A broad range of highly time-resolved measurements of particulate (and some gas phase) emission factors for a wood stove, operated with various fuels and under different conditions, and for a pellet stove was performed to obtain detailed information on the emission behavior of these appliances. From these results, several general conclusions can be drawn on how the user can minimize emissions from such stoves:


Burning conditions like usage of excess air or burning of wood that is completely dried or in very small logs result in strongly elevated emission factors, likely due to reduced residence time in the combustion region. Very large burn rates under such conditions suggest enhanced combustion efficiency while in fact the emissions are strongly enhanced (e.g., by a factor 2–3 for SizeDistPM1).

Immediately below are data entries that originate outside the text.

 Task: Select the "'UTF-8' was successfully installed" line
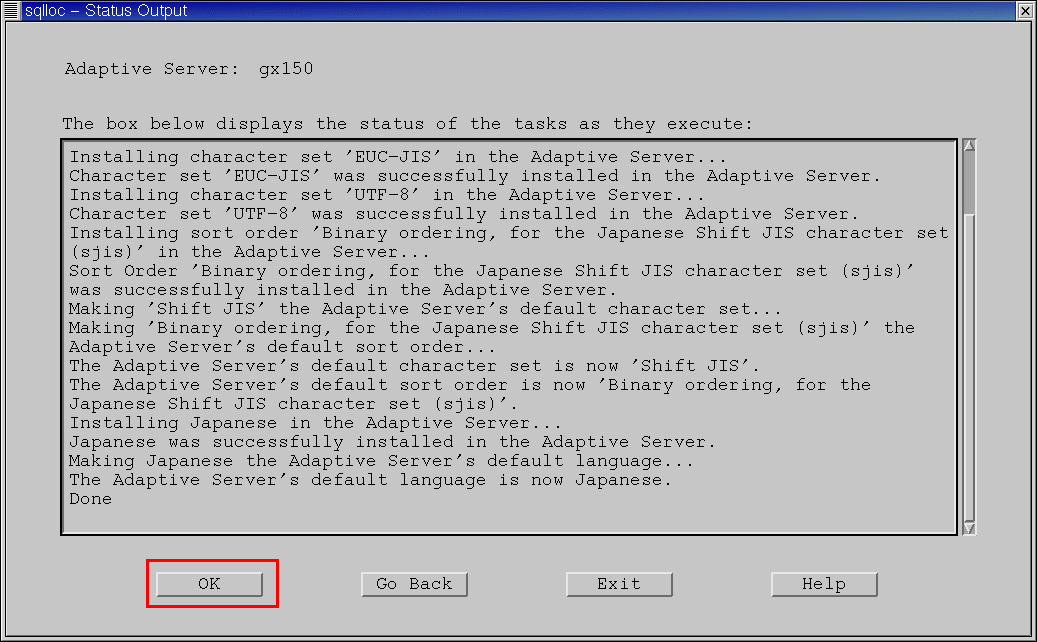pyautogui.click(x=463, y=214)
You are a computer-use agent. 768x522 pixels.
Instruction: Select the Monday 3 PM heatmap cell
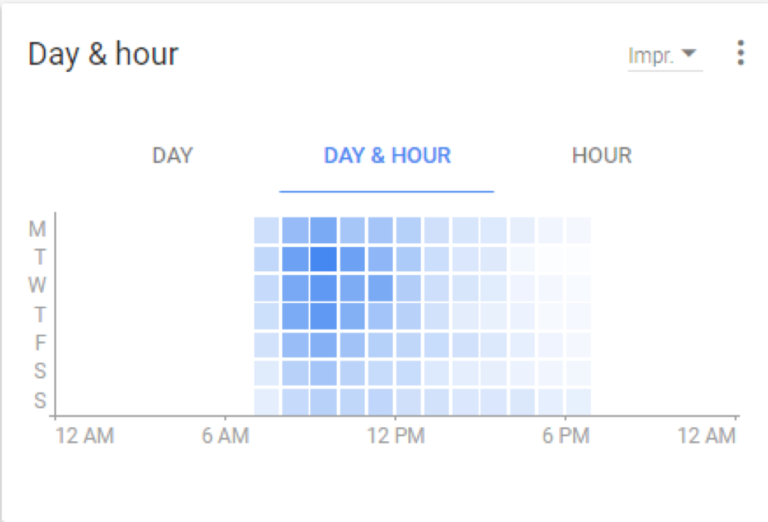(x=493, y=230)
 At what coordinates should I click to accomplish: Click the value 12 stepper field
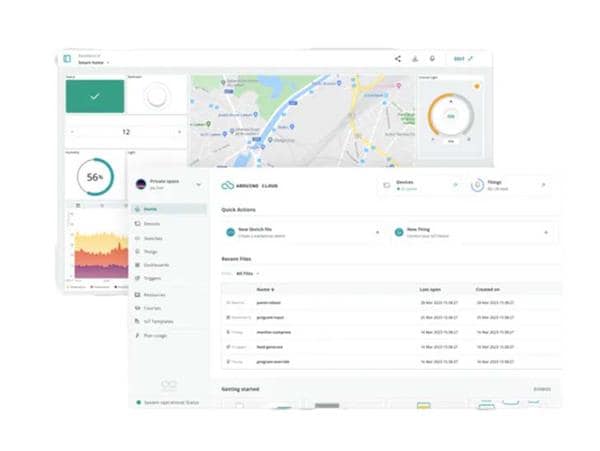(126, 132)
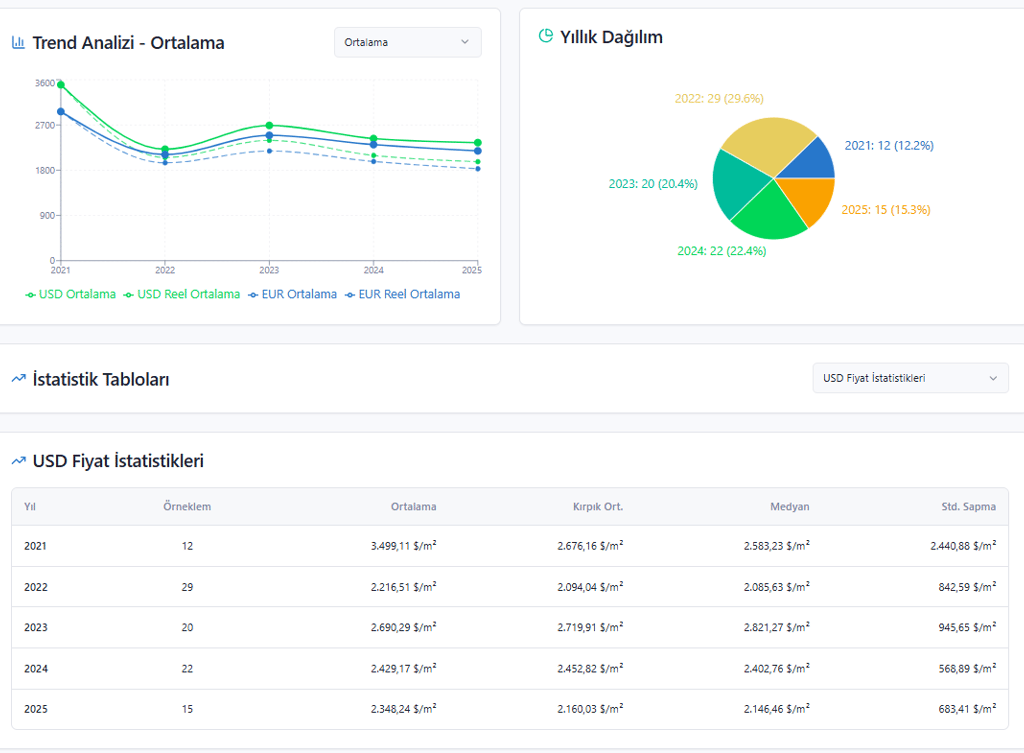1024x753 pixels.
Task: Click the Std. Sapma column header
Action: [968, 507]
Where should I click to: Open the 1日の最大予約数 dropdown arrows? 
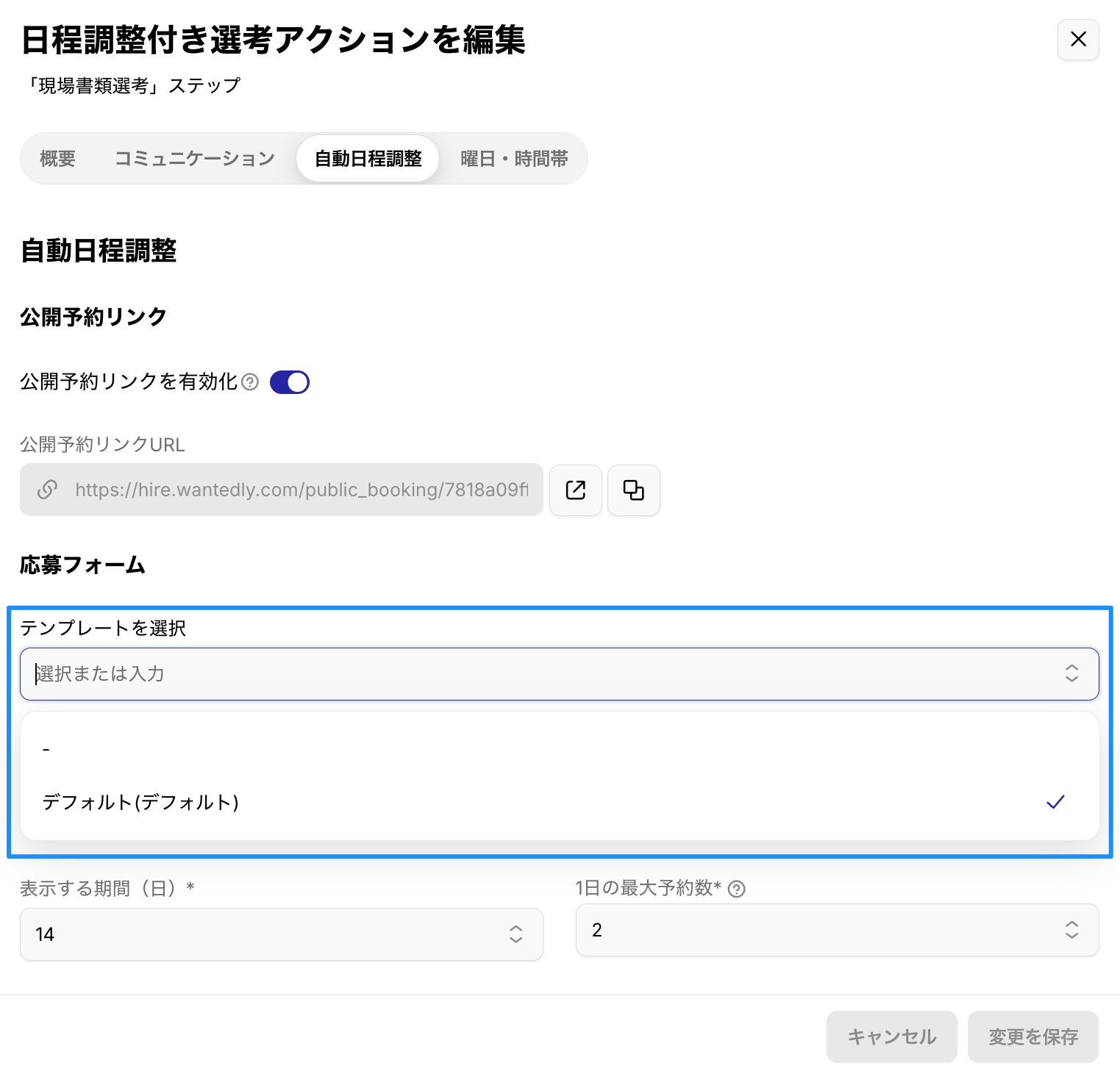pyautogui.click(x=1071, y=930)
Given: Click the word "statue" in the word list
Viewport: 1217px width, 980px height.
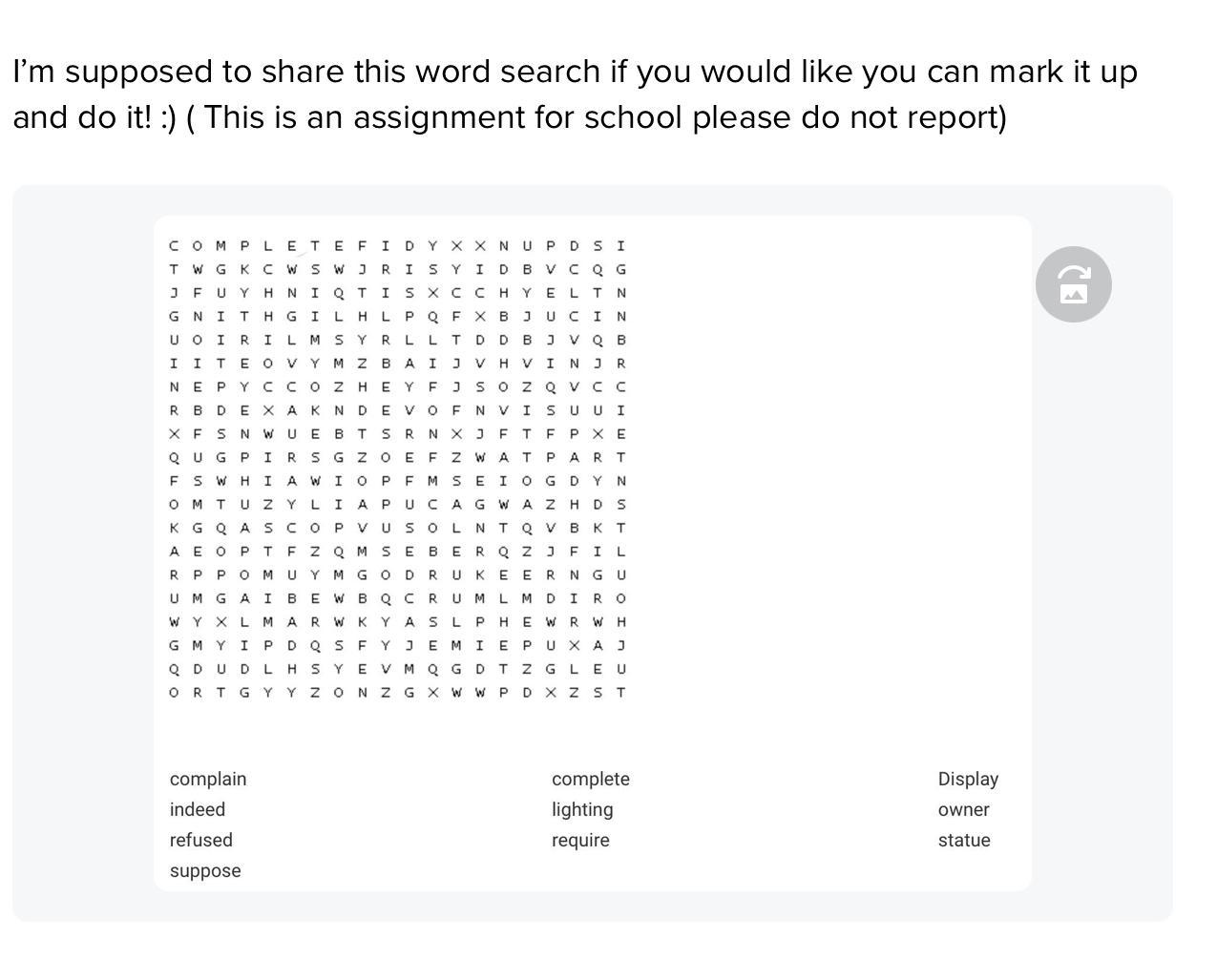Looking at the screenshot, I should pyautogui.click(x=964, y=840).
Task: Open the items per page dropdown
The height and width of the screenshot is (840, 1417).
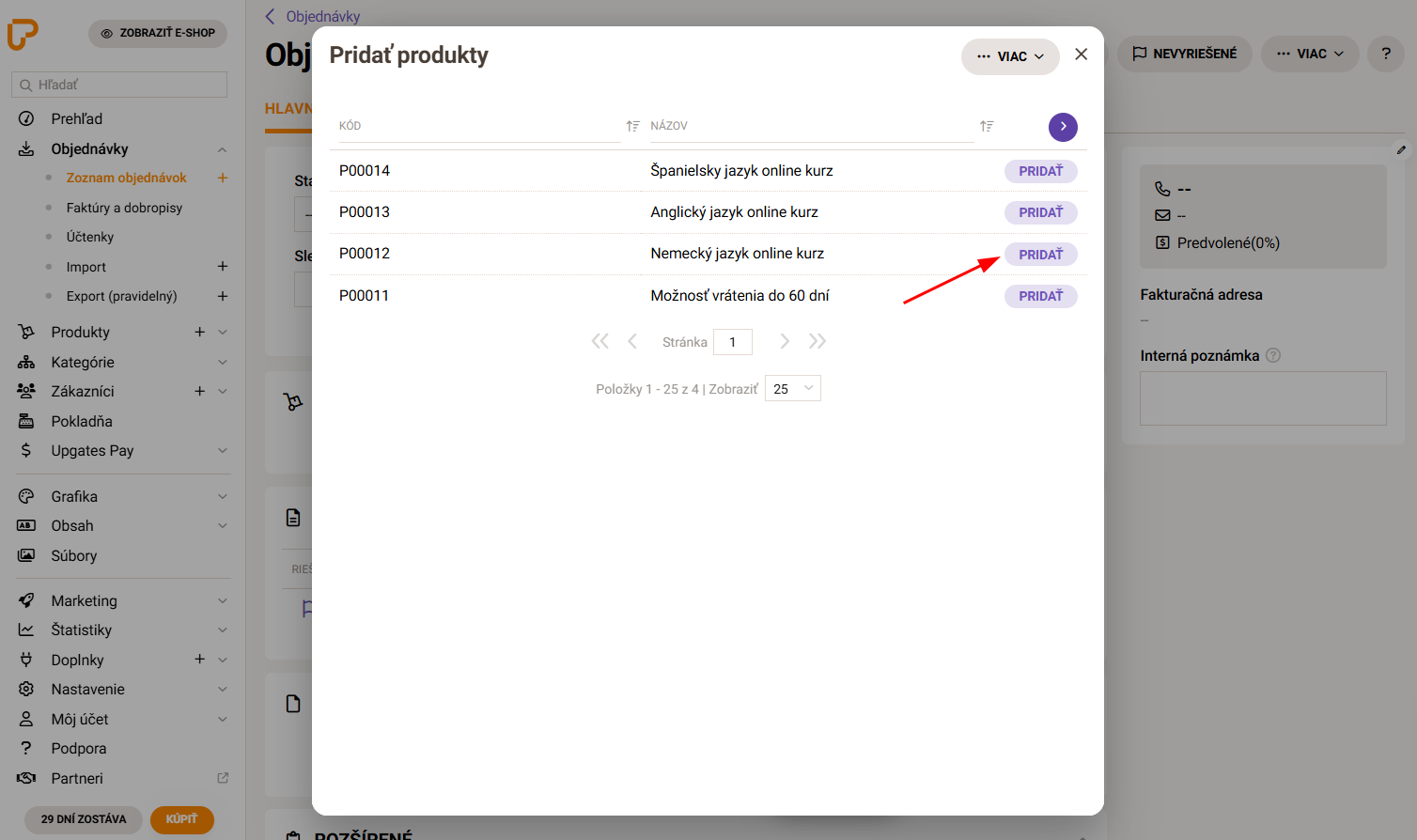Action: tap(793, 388)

The influence of usage of different wood types as well as of the load of the oven on emission factors was found to be comparatively low. However, the composition of the particles shows some differences for different wood types.


Burning of fuels other than solid wood (e.g., brown coal, paper briquettes, wood chips) leads to much worse emission characteristics and changes the composition of the emitted particles (higher organic fraction).


While comparable emission factors of solid particles were found for wood stoves and pellet stoves, a larger potential aerosol mass can be expected for wood stoves, which show higher emissions of volatile organic compounds than pellet stoves (Bäfver et al., 2011).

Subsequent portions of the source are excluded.